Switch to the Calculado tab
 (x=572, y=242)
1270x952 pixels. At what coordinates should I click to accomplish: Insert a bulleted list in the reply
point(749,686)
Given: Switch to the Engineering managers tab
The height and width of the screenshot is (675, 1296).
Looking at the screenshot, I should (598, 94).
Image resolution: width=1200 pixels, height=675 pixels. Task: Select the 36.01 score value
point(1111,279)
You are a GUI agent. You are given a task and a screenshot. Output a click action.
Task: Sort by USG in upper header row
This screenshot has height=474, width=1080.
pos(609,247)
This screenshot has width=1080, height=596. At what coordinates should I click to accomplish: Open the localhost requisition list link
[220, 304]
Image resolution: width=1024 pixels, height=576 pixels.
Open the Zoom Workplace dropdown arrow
★ ★ ★ ★
*WHAT YOU WILL DO*
Please transcribe only the lines in the records above running from the line that has "The height and" through the line that has "Task: Sort by USG in upper header row", both included, exactly as they appear.

*OUTPUT OF THE TASK*
The height and width of the screenshot is (675, 1296).
Looking at the screenshot, I should (598, 94).
Image resolution: width=1200 pixels, height=675 pixels. Task: Select the 36.01 score value
point(1111,279)
You are a GUI agent. You are given a task and a screenshot. Output a click action.
Task: Sort by USG in upper header row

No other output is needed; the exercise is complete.